Srebrenica’da 8.000 Boşnak’ın yaşamına mal olan katliamın uygar Avrupalılar gözetiminde ve denetiminde (yüksek olasılıkla yönetiminde) gerçekleştirildiğine değinilmemesi olanaksız. Ancak, bu değininin emperyalizmi göz ardı edişi de bir o kadar anlamlıdır.
Sonuçta ortaya çıkan “Sırplar Boşnakları yok etti” tablosudur. Doğru olsa da yeterli değildir bu açıklama.
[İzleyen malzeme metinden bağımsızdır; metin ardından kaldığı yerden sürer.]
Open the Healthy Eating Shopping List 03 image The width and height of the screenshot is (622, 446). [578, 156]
Soğuk Savaş’ın geride, başka deyişle batı emperyalizminin karşıtsız kalmasıyla ve azgınlaşmasıyla sahnelenen bir kurguydu Yugoslavya’da yaşananlar. Yugoslavya’da başlayan “böl, parçala, yönet” döneminin dünyanın hemen her köşesine dalga dalga yayılacağını öngörememek ancak emperyalizmi yok saymakla olanaklıydı.
Oysa, Yugoslavya’da yaşananlar için rol dağılımı gerekiyordu. O günün koşullarında Sırplara düşen katliamcı olmaktı. Bunu yapabilecek güç baskın öğe olan Sırpların elindeydi. Tito sonrasının kaba Sırp milliyetçiliği emperyal kurgu için biçilmiş kaftandı.
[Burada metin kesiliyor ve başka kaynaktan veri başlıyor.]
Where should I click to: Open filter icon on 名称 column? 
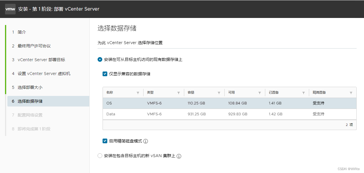coord(138,93)
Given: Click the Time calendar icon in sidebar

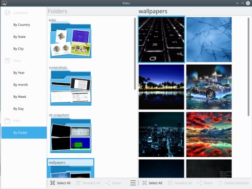Looking at the screenshot, I should click(x=7, y=60).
On yıl kadar önceki Balkan gezimiz sırasında Makedonya’daki kimi tarihsel yerlerde rastladığımız Amerikan ve AB bayrakları her şeyi anlatır gibiydi.
Elbette anlayanlara!
O zaman öngörüldüğü gibi başta orta doğu olmak üzere dünyanın pek çok yerinde sınırların yeniden çizilmesi gündeme geldi.
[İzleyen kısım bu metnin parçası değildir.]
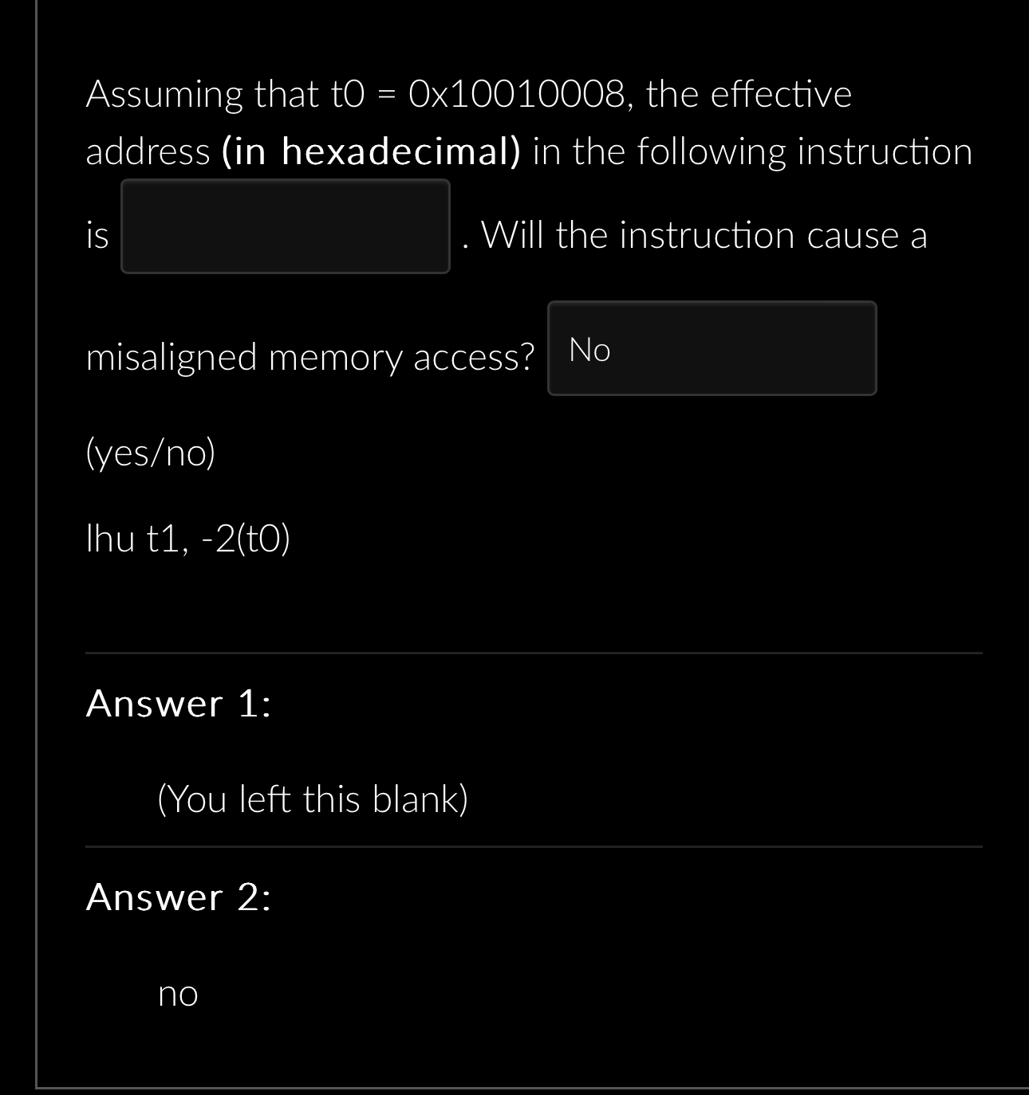
Task: Click the "No" text inside the answer box
Action: coord(589,351)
Irak’la başlayan BOP kurgusu Suriye’de başarıyla sonuca ulaştırıldı. Bizdeki kimi budalalar Suriye illerine plaka numarası verme hayallerine kapılsalar da Suriye İsrail’in bağlaşığı oldu. İsrail savaş uçakları Suriye göklerinde akaryakıt ikmali yapar duruma geldiler.
Son olarak İran’a açılan savaş başarıya ulaşamasa da Türkiye bu olayın çok öncesinde “Terörsüz Türkiye” yaldızlı paketle boynunu giyotine uzattı.
Bugün ilk perdesi sahnelenen “Terörsüz Türkiye” tiyatrosu yarınki ikinci perdeyle tamamlanacak.
Birkaç aydır örgüt önderliğine atanan Öcalan’ın etkisiyle ve elbette postacıların çabalarıyla “süreç” tamamlanma aşamasına getirilmiş görünüyor.
Bundan sonraki aşamada bu kötü yemeğin Türk milletine yedirilmesi çabalarına tanık olacağız.
Bu da başarılırsa bir taşla iki kuş vurulmuş olacak.
Birincisiyle, bu sürçe yol veren Cumhurbaşkanı’nın koltuğunu koruması sağlanacak.
İkincisiyle, emperyalizmin 100 yıldır hiç rafa kaldırmadığı Sevr canlandırılmış olacak.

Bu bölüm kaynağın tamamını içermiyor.